We do not forward your personal data to those who do not have the right to know them, we only transfer them to third parties if you have given your prior consent. Exception is made where the transmission of data is mandatory for us by law, for example, we transmit the data – indicated on the invoices – on the content of financial documents related to the performance of contracts or services to the National Tax and Customs Administration, and we are obliged to give the data necessary for the purposes of the request for the official request of a competent body (e.g. police, prosecution, court, etc.) in any official examination. Your specific consent is not required therefor as this is our task defined by law.

Deletion of data

Under legislation, our Users can anytime request the deletion of their personal data from our database. In the case of an ongoing challenge, it is possible to withdraw before the end of the challenge, in which case access to the mobile application and reception of medals or other accessories will be revoked and the entry fee will be refunded.

Even after the withdrawal of the consent, we may store the data needed to fulfill our legal obligation and to enforce our vital interests. Our legal obligations include compliance with financial controls, which requires payment data stored in a database. We have a legitimate interest in maintaining the integrity of the database. In this context, for technical reasons (due to the structure of the databases), we cannot delete data that is closely related to other data (e.g. a foreign key). It is our legal obligation, our legitimate interest and our obligation to third parties, to preserve backups so that the database can be reconstructed in the event of damage. Data cannot be deleted from backups, only from the live database. Backups can only be accessed by an administrator and will only be used for reconstruction in the event of a breakdown. In addition, we have a legitimate interest in deriving statistical data from our database, for example the number of registrants and views of the website and application.

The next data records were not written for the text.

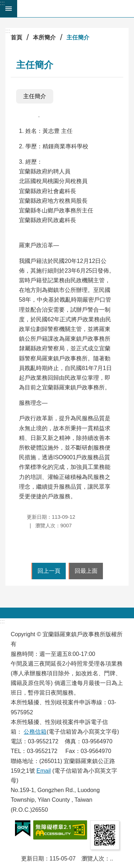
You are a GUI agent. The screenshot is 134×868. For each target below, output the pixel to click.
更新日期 (33, 858)
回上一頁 (49, 571)
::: (2, 3)
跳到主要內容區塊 (4, 4)
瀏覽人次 (93, 858)
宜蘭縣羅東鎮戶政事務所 (75, 9)
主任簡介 (78, 37)
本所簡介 (44, 37)
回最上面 (86, 571)
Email (44, 771)
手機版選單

According to this, we can only completely delete the data provided by the customer during registration from those who have never entered any of our challenges or have not purchased any products or services from us, i.e. only signed up.

If you had your data deleted, you can enter again our challenges later, but we will not be able to consider your previous entries. Therefore, your previous results will not be displayed in your results.

Review and availability of the Privacy Statement

The data controller reserves the right to modify its privacy statement if necessary. This can happen in cases where the range of services expands, the technical system changes or it is made mandatory by law. However, such a modification should not imply a different management of personal data from the original purpose. The Privacy Statement in force at any time is made publicly available on the website, here.